The ban was implemented in January 2021 by the Financial Conduct Authority (FCA), the top British regulator. Since that time, businesses are no longer permitted to provide retail clients with bitcoin derivative products including futures, options, and exchange-traded notes (ETNs).
Despite 97% of responses to the FCA’s consultation rejecting the “disproportionate” restriction and many stating that ordinary investors are capable of evaluating the risks and value of crypto derivatives, the blanket ban was nonetheless implemented.
The Regulatory Policy Committee (RPC), an advising public body supported by the Department for Business, Energy, and Industrial Strategy of the government, presented its arguments against FCA’s restriction on January 23.
The RPC estimated yearly losses from the policy at around 268.5 million British pounds ($333 million) using the cost-benefit analysis.
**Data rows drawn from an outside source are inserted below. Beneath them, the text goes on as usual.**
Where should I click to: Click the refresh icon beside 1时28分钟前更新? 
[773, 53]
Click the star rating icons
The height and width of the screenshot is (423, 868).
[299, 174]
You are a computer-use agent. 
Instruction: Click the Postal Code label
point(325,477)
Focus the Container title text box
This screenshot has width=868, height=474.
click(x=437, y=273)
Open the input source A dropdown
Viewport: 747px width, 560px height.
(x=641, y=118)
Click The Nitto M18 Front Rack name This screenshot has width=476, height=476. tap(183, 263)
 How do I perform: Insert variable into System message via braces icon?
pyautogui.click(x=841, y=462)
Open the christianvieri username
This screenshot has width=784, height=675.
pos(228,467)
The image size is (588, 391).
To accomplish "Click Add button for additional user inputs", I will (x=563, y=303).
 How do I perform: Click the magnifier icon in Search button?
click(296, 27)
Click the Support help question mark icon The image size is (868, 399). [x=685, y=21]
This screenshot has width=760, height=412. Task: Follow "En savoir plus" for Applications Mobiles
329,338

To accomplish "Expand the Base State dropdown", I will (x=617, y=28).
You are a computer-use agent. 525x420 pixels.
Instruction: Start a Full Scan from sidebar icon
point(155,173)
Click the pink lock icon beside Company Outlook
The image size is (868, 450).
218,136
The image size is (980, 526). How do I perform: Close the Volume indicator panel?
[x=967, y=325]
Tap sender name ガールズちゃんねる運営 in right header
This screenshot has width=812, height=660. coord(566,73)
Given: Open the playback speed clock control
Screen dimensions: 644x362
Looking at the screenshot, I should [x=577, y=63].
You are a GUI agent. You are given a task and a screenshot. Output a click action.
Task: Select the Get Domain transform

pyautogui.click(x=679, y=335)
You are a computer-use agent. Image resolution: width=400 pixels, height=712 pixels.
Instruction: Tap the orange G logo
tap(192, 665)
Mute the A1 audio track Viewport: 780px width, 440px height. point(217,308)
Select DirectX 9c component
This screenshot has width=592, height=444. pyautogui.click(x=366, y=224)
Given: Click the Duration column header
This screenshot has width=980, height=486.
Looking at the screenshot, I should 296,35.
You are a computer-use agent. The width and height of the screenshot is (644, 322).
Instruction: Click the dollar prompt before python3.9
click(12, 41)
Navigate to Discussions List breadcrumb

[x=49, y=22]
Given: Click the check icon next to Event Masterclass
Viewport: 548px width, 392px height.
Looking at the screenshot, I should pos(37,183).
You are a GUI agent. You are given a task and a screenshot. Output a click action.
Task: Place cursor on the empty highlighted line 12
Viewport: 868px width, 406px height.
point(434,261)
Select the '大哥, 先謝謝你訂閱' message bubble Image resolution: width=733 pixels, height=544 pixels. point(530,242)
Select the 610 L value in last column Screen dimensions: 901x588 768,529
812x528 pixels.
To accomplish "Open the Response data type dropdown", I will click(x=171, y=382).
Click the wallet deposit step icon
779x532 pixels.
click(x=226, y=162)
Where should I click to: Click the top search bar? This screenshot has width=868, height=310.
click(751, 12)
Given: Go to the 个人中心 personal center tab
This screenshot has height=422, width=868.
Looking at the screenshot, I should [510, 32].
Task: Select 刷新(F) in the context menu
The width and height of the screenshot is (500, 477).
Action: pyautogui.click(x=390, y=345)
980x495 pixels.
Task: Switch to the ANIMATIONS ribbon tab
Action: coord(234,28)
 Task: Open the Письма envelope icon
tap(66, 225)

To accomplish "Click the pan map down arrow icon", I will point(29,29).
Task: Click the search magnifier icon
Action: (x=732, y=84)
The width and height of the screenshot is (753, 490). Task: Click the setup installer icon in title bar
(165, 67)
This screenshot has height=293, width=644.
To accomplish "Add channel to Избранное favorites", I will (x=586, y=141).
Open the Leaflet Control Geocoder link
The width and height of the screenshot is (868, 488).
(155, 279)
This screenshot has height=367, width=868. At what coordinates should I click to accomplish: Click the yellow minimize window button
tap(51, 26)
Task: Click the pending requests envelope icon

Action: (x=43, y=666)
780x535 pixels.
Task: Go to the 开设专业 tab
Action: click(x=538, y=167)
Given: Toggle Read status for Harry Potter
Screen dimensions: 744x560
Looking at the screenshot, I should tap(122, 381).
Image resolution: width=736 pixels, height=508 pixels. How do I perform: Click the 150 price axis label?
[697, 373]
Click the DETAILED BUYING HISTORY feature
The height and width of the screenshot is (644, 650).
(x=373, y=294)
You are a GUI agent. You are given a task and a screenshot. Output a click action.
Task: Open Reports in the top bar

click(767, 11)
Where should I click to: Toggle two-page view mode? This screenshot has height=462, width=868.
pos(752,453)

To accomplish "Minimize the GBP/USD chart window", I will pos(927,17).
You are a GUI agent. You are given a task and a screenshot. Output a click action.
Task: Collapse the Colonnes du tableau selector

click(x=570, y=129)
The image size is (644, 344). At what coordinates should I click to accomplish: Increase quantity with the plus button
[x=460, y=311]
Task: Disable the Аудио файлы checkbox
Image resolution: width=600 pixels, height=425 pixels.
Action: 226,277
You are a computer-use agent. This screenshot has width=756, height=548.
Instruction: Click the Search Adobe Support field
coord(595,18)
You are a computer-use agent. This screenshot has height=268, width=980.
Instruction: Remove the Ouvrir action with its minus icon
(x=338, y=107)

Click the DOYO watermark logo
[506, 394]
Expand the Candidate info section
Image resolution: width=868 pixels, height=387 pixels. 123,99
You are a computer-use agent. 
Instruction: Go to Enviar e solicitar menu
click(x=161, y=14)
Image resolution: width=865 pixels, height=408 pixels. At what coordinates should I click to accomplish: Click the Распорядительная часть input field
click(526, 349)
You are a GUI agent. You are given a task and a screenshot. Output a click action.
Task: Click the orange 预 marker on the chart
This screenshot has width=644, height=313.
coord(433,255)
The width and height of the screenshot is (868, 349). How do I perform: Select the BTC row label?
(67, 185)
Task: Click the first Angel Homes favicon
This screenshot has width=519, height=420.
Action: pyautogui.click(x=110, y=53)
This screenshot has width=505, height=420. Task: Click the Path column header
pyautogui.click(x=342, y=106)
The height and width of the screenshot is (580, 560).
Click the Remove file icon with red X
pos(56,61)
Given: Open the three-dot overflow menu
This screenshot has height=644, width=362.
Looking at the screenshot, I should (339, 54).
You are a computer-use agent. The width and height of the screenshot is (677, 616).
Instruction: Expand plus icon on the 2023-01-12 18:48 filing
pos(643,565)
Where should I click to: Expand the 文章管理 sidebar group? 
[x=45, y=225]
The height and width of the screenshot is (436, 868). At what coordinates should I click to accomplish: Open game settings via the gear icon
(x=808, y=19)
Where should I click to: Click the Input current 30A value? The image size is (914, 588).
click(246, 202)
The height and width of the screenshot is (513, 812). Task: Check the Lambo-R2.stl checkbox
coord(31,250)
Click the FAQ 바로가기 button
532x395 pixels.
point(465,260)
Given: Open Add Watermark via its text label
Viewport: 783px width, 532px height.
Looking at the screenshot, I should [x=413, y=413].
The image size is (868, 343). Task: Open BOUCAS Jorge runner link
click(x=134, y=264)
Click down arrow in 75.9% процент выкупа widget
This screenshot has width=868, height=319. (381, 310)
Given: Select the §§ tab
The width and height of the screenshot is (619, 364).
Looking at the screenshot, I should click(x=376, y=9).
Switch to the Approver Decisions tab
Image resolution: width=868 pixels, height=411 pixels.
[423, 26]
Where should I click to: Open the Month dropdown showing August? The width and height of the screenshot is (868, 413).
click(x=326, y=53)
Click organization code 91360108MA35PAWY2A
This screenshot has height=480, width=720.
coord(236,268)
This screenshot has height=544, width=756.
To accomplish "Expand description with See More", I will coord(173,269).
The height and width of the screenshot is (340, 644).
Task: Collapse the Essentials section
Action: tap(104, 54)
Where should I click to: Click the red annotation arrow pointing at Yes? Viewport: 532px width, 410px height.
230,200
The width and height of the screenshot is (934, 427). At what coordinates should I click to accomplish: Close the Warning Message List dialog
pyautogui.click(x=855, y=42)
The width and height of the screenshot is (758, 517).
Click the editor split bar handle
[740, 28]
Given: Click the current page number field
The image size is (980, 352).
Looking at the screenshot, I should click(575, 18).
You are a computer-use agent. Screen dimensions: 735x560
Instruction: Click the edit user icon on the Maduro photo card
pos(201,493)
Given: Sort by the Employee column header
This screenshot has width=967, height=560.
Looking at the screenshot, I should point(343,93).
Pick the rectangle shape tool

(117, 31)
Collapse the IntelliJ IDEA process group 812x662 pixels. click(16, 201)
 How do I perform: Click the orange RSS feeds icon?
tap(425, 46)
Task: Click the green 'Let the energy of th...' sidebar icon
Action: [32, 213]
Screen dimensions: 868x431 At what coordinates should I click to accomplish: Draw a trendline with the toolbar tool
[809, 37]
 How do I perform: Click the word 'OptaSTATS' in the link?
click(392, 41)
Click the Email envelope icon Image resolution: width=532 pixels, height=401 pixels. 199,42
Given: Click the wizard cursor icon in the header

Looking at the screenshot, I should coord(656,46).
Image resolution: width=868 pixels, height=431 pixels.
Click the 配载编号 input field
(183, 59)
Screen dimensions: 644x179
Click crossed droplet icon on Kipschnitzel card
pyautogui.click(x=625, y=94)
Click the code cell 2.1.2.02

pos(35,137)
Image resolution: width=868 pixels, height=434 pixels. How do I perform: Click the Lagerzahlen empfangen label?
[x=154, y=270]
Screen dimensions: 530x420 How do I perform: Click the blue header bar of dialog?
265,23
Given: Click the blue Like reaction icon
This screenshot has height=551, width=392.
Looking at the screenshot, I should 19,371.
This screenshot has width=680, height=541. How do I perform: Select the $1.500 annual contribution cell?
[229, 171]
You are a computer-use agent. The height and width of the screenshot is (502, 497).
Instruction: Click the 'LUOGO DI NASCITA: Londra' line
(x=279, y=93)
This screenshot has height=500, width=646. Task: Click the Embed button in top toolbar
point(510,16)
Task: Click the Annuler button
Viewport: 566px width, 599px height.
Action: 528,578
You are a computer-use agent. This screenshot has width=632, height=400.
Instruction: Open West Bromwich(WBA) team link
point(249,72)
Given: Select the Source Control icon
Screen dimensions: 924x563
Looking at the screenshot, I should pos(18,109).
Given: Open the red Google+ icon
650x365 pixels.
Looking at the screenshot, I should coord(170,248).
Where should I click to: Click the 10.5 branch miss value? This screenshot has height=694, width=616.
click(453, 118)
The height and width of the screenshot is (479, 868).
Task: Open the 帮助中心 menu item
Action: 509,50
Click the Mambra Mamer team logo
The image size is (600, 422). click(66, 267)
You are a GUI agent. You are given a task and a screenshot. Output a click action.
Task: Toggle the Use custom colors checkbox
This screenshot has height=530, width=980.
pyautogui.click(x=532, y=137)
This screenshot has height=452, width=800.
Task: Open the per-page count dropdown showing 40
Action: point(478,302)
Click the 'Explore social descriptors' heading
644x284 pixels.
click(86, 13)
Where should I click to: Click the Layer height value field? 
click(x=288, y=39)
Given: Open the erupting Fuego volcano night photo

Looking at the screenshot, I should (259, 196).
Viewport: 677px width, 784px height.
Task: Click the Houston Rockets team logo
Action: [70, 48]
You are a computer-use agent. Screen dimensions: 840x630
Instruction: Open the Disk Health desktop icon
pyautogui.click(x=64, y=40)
According to the RPC, the FCA didn’t make it clear what would exactly occur if the restriction weren’t in place. Additionally, it left out a description of the calculations and methods used to assess the costs and benefits at the time. In light of this, the RPC assigns the ban a “red” rating, indicating that it is unfit for purpose.
Legislation may not always be directly reversed as a result of the RPC’s unfavorable evaluation. However, considering the committee’s connections to the Department for Business, Energy, and Industrial Strategy, it could indicate that the FCA and the government have differing views on what constitutes a legitimate regulation.
The British financial authorities took a number of important steps to promote the growth of the digital economy last year. For instance, a list of investment transactions that meet the requirements for the Investment Manager Exemption contained “designated crypto assets.”